A round-up of the latest and best writing and musings on the rise of illiberalism in the public discourse:
Robert Tracinski: The Constitution Isn’t Broken; We Are
A weak link in all forms of human government is found in that modifier “human.” In his latest for Discourse Magazine, Robert Tracinski takes issue with the idea that our current political woes are due to shortcomings in the Constitution.
In [David] French’s view, the Founders didn’t anticipate the possibility of gridlock and a failure to act on big issues, so something needs to be done. On the contrary, I think the Founders were well aware, from personal experience, of the potential for paralysis on big issues. These are the same people who spent the early years of the republic kicking the can down the road on the issue of slavery. They hoped that the next generation would deal with it, but the next generation dug their heels in further and became even more deadlocked, to the point where their children ended up fighting a civil war over it.
Was the Constitution broken then? No, we were. The people were intractably divided on a fundamental issue, and no constitution can fix that.
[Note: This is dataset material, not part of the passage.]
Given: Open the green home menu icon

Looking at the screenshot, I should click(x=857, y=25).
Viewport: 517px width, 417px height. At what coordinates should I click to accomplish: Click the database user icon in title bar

The existing constitutional system works just fine when there is general agreement on an issue. It allows plenty of action when that action has broad public support. But it does not allow a minority, or even a narrow majority, to shove through whatever policy it wants because “something has to be done.” That, too, is the system working—it encourages politicians, activists and concerned citizens to create broad support through the power of persuasion.
Read it all.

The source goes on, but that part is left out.